News And Updates
Published By: heraldtribune.com
In principle, these are easy calls: Local governments and regional authorities should vigorously fight phosphate mining that would damage vital streams, rivers or wetlands -- even when state and federal regulators approve the mines.
In practice, protecting valuable natural resources from the effects of mining is difficult and expensive: Local and regional officials often face tough calls -- especially when regulations are inadequate and the mining companies have deep pockets.
For example, the Manatee County Commission is scheduled to consider today whether to approve significant zoning changes and a "substantial deviation" from a regional development plan, so Mosaic Fertilizer LLC can mine another 2,048 acres (known as the Altman Tract) in northeastern Manatee.
The Altman Tract mining would occur near the headwater marsh of Horse Creek and other critical wetlands and upland habitats. Horse Creek. The creek is one of six major tributaries of the Peace River, a significant source of drinking water in the region comprising Charlotte, Sarasota, DeSoto and Manatee counties.

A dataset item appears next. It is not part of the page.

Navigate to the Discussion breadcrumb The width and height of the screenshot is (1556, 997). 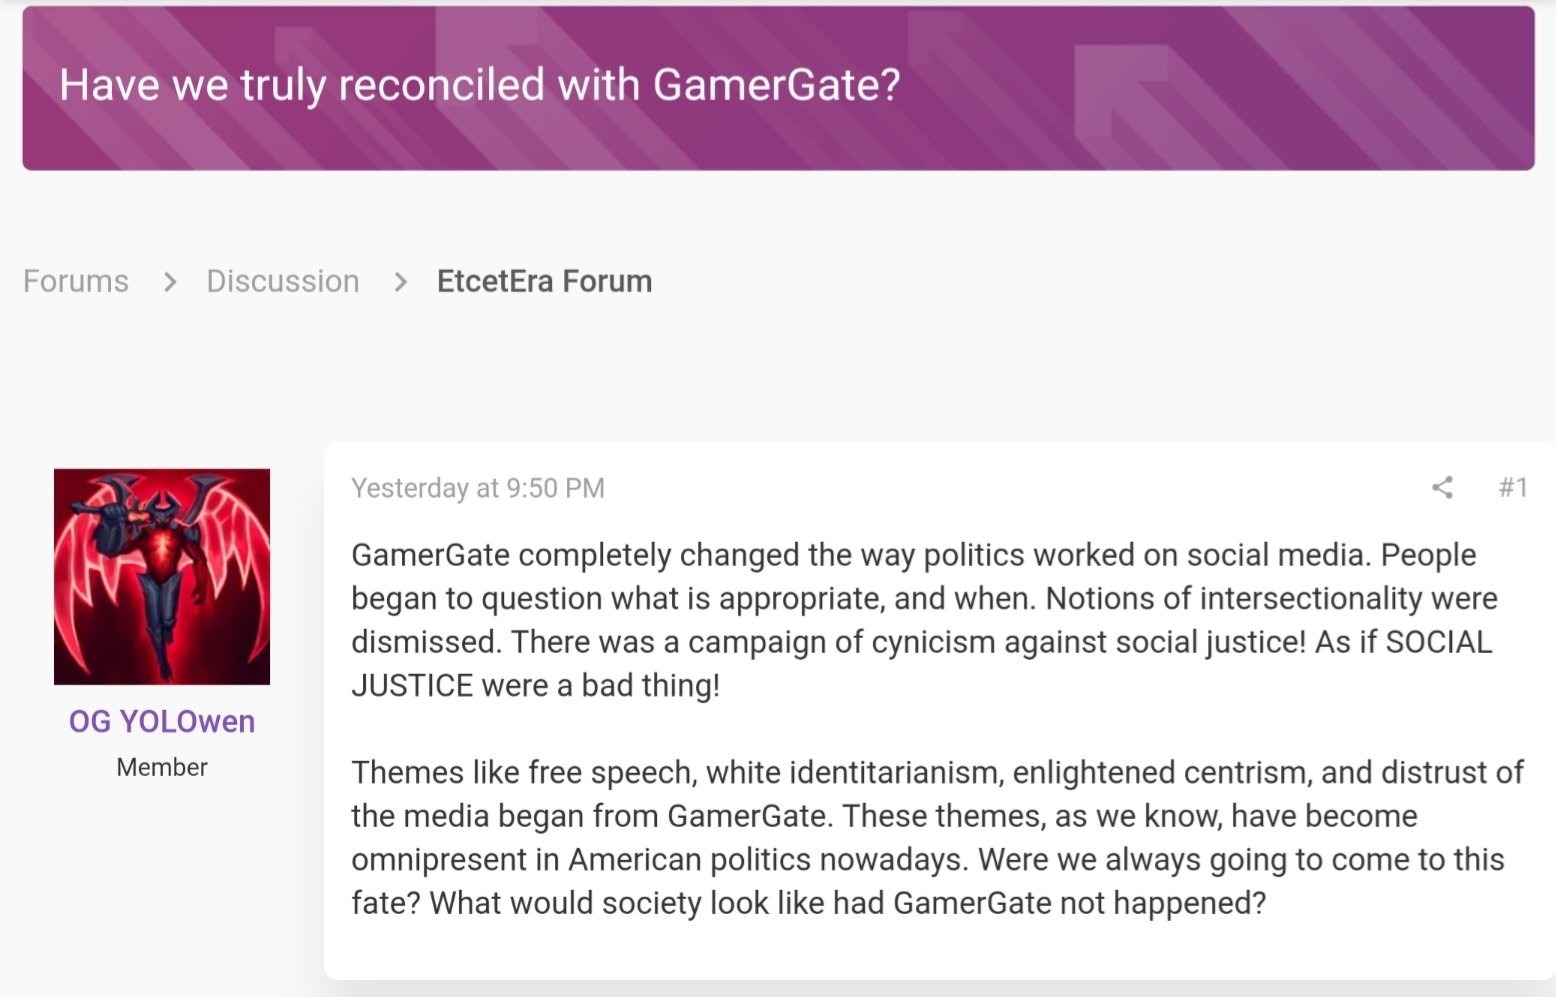pos(283,282)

'Overriding public benefit'
Manatee County's existing ordinance provides that wetlands cannot be destroyed unless there is an "overriding public benefit." The county's staff and expert consultants have previously recommended that the County Commission reject Mosaic's zoning and planning proposals.

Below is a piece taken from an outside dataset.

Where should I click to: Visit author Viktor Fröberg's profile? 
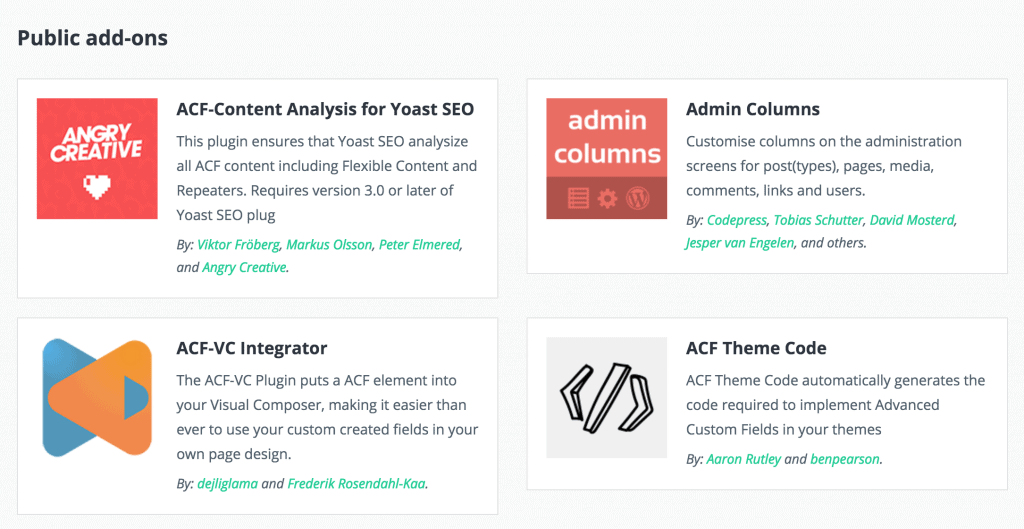coord(239,245)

As Mosaic officials have contended, the company has offered and accepted substantial improvements and conditions as part of negotiations for permits.

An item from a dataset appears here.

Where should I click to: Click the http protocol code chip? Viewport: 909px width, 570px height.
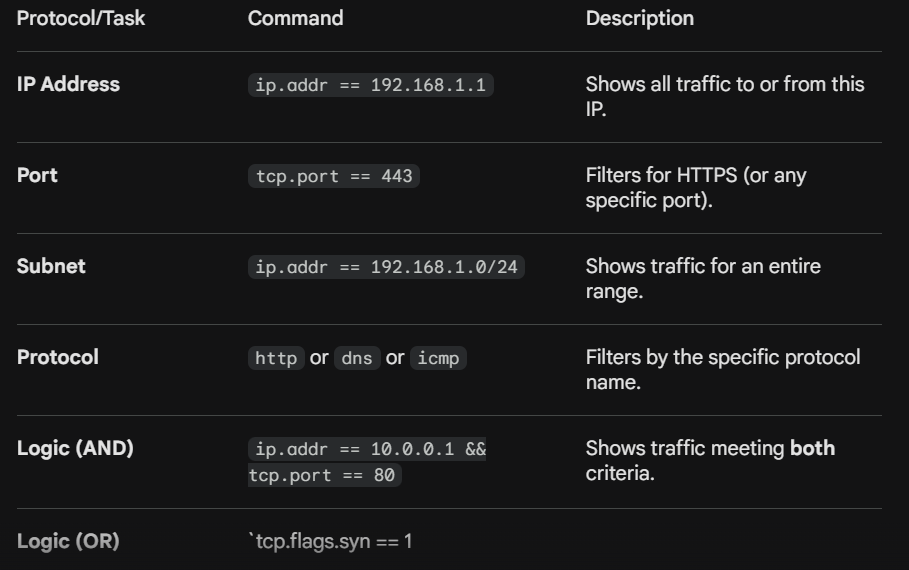click(276, 358)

But the harm to natural resources -- the dredging and filling of wetlands, the disruption of stream flow -- outweigh the potential benefits, especially at this key location in the stressed Peace River watershed.
Furthermore, the state Department of Environmental Protection has yet to fully implement its "resource management plan" for the watershed -- a plan based on a long-overdue study of the cumulative impacts of mining throughout our region.
Mosaic contends that local rejection of its mining plans would amount to denial of its property rights. Unfortunately, state and federal agencies and the courts might buy that argument.
Mosaic proposals fail the test
But the Altman Tract proposals fail the public-benefit test, in our view, especially in light of existing zoning and planning rules and since Mosaic owns tens of thousands of other acres for mining.
The fear of costly litigation and the likelihood of state and federal permitting have deterred locally elected officials from continuing to challenge plans by Mosaic. Manatee County commissioners have stated those concerns and, this week, the Charlotte County Commission and the Peace River/Manasota Regional Water Supply Authority declined to challenge another mine -- the South Fort Meade Mine, located near the river in Hardee County.
Local and regional governments, and their constituents, should be willing to make decisions based on principle. In practice, that strategy is difficult to sustain when state and federal regulations don't provide a platform for standing firm.
The shame is that the most compelling public benefit of condoning mining proj-ects is the avoidance of lawsuits.